Although Glenn Gould performed only one work of Frédéric Chopin for a radio broadcast, the Sonata no 3 in B minor op.58 on July 23/1970 he did play a few Chopin short pieces -Impromptus, Waltzes, Études- during his teen years between 1945 and 1950, always in Toronto. He once told me that he considered Chopin “probably the greatest composer for the piano” even if his music did not have much appeal to him. On September 1/1950 he gave a short recital -only 3 works on the programme: Bach Toccata in E minor; Czerny Variations on “La Ricordanza” and the Étude in C-sharp minor op.10 no 4 (Chopin). One of the private home recordings found in Gould’s personal belongings included the end of that Étude. Unfortunately the beginning was not on the tape.


  • Edgar Self says:

    Czerny’s Variations on La Ricordanza” was recorded c by Vladimir Horowitz in the 1940s and later by his young friend and protoge Ivan Davis. Hearing it was my first realisation that Horowitz could be even charming.

    • Hilary says:

      It’s also a reminder that Czerny is a much more distinctive composer than he’s often made out to be.

  • Ya what says:

    Well that wasn’t very good was it.

  • Jeffrey Biegel says:

    I love the sense of abandon, total release, from Glenn.

  • Armchair Bard says:

    He couldn’t? He didn’t? For this relief much thanks (as my most famous ancestor once wrote).

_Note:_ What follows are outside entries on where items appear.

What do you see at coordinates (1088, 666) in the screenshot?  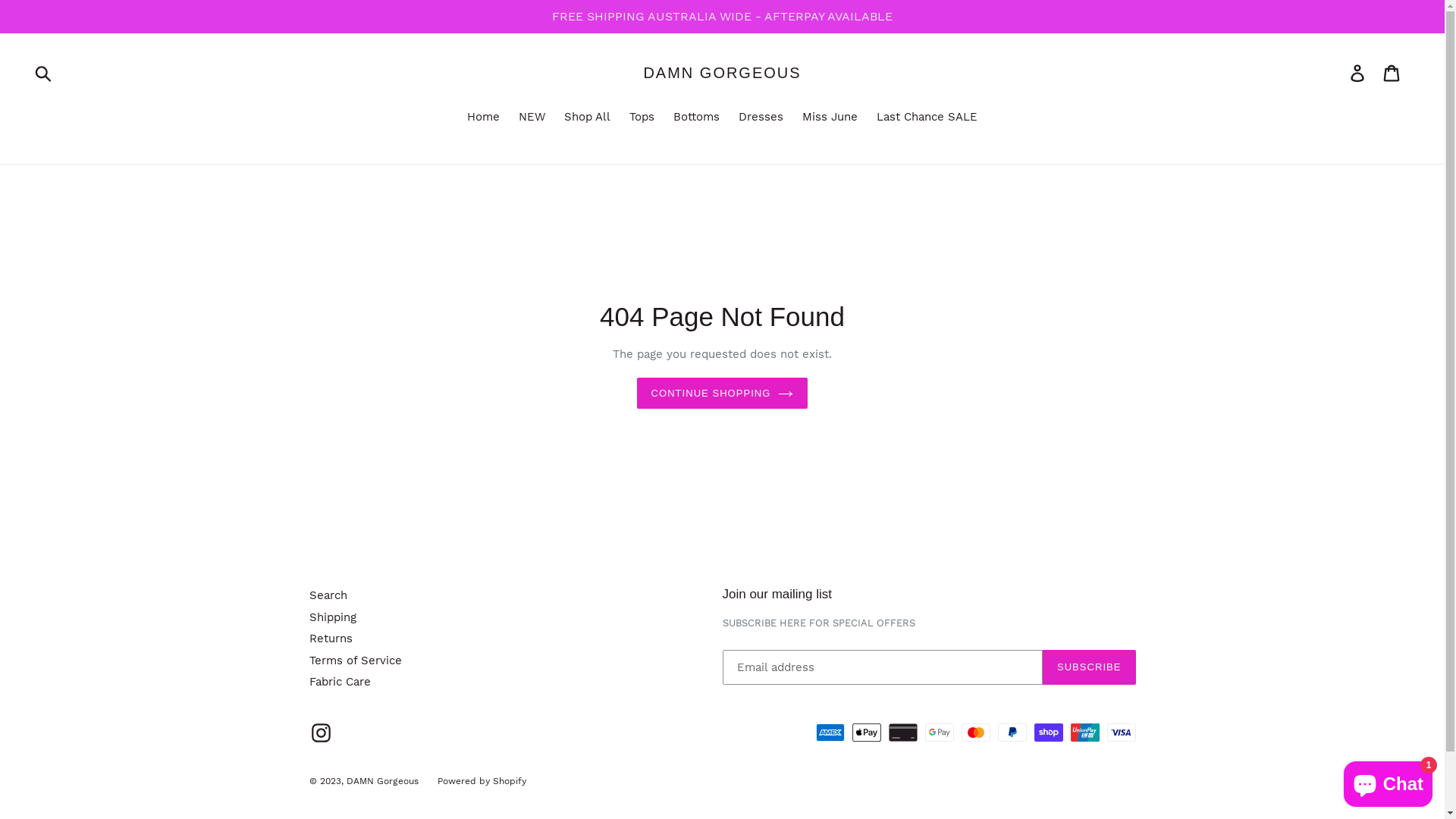 I see `'SUBSCRIBE'` at bounding box center [1088, 666].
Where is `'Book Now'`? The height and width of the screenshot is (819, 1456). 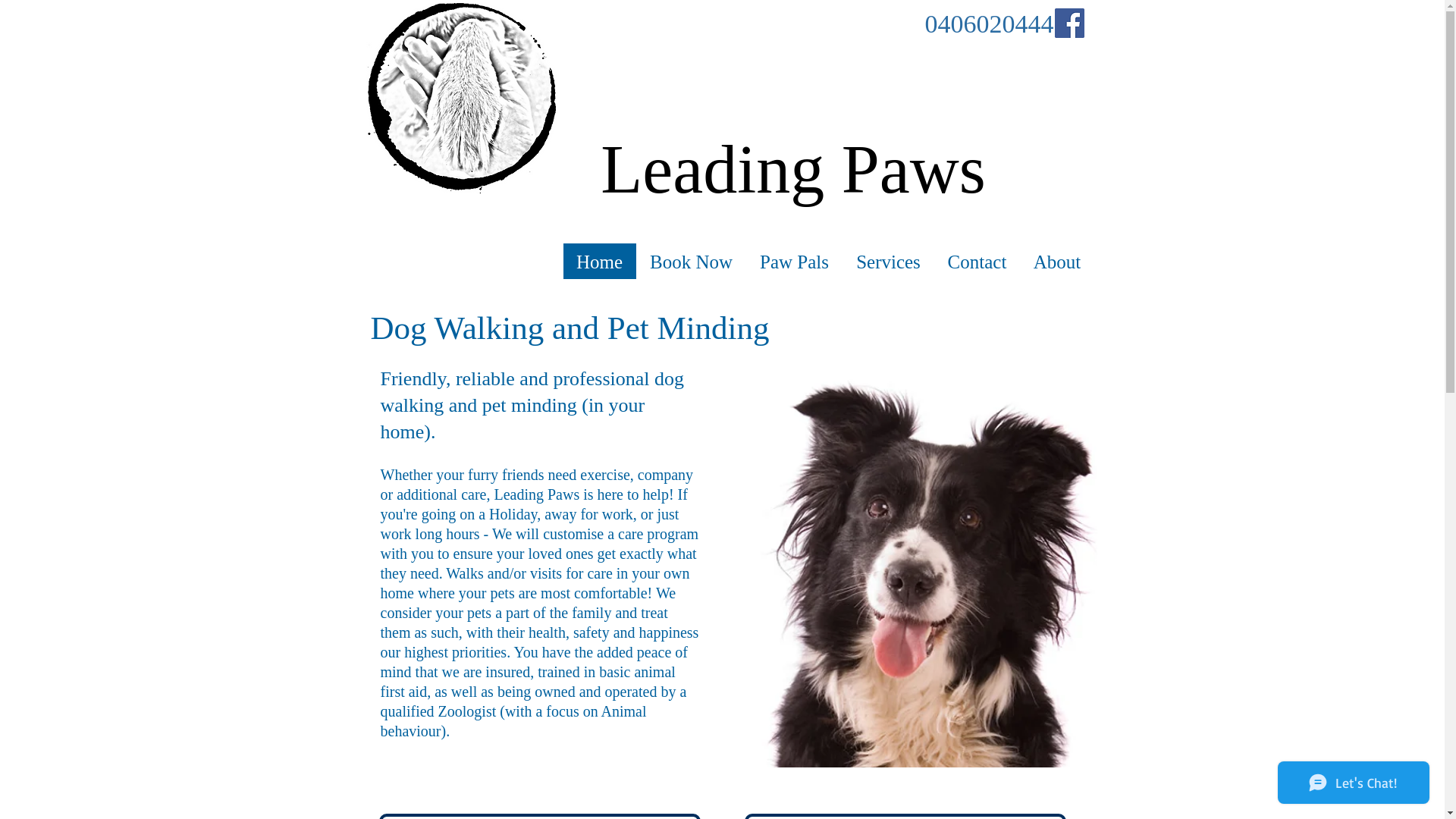 'Book Now' is located at coordinates (689, 261).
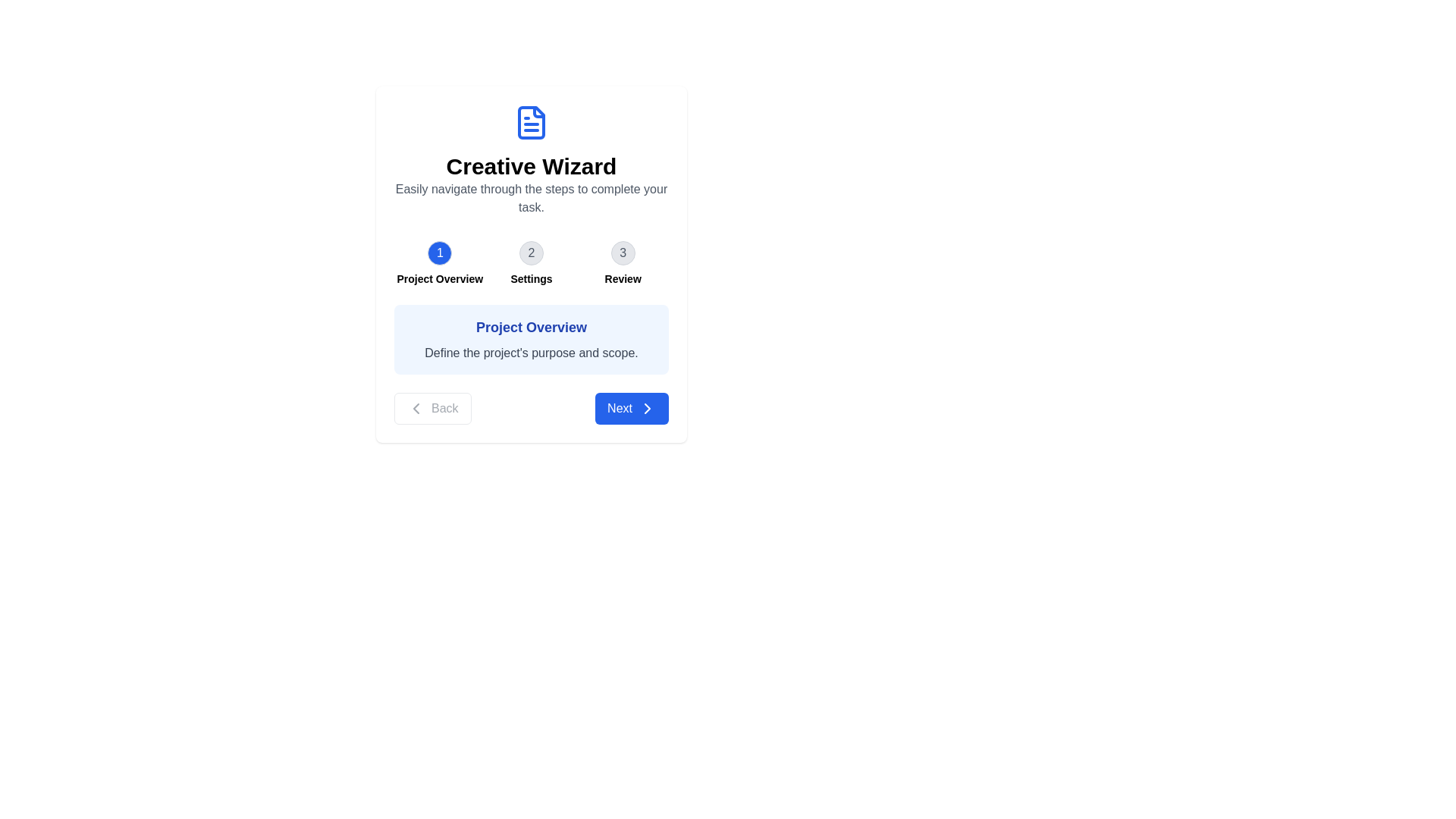  I want to click on the rightward-pointing arrow icon styled as a vector graphic within the blue rectangular button labeled 'Next', so click(648, 408).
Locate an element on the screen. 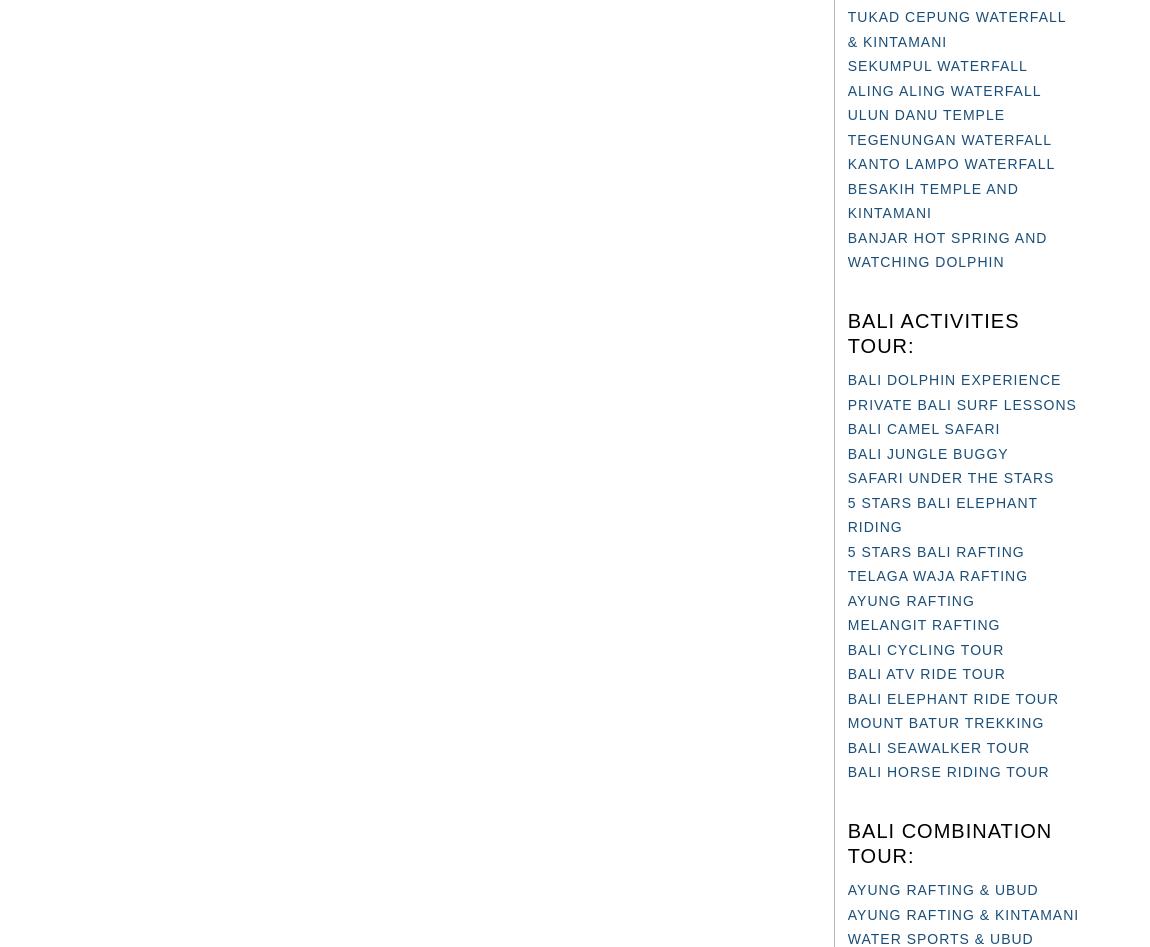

  • Kyle A Wiedmeyer says:

    So … why couldn’t he play Chopin? Is it just because the music didn’t appeal to him?

  • Ludwig's Van says:

    Well, God knows he couldn’t play Mozart… and he recorded ALL the sonatas just to PROVE he couldn’t play Mozart. Thank you, Glenn, for avoiding Chopin.

  • Aaron says:

    What a garbage article. Clickbait, pure and simple! The title suggests that the question of why Gould could NOT play Chopin would be answered, and in the dinky single paragraph of text shares that Gould DID play Chopin, and even has an audio excerpt proving that the headline for this article is, in fact, a lie. Who writes this drivel?

    • Ron B says:

      He played it as far as I’m concerned. Music should be for.enjoyment not a jury exam.

    • Federico says:

      I completely agree with you….There’s a lot of this kind of thing in this era of “progress and technological advances”. Pathetic. I was genuinely interested to learn the reason, as GG has always been a person who enjoyed explaining and talking about his musical views. Oh well….

  • Hilary says:

    More vitality in these 30seconds than the entire recording by GG of the 3rd Sonata which he dispatched as if it was by Czerny.

  • KrottorK says:

    Next up: Beethoven meets Mozart, a Haydn relationship.

  • John S says:

    So… where’s the article that discusses why Gould says he can’t play Chopin?

    Presented on Google Chrome’s newslist … yet appears as SPAM now 🙁

  • Kent says:

    Sounds like Glenn Gould “hacking” a Chopin etude. Think he needs to find a workaround.

  • Edgar Self says:

    Re Gould’s Mozart, here’s a vote for his C-minor concerto with I think Vladimir Golschmann conducting.

    • Daniel Poulin says:

      Gould played Mozart’s C-minor with Paul Paray (Detroit), Bernstein (New York), Louis Lane (Vancouver), Frank Brieff (New Haven), Walter Susskind (Toronto). He also played it in Stockholm (Jochum) in 1958. He never played it with Golschmann.

  • Edgar Self says:

    Th;anks, Daniel, I knew you’d know. I confuse Golschmann and Susskind, who both conducted in St. Louis. Gould recorded something else with Golschmann, then.

    • Daniel Poulin says:

      Gould and Golschmann were mutual admirers and friends. They played many times together, recorded Bach’s concertos and Beethoven’s first.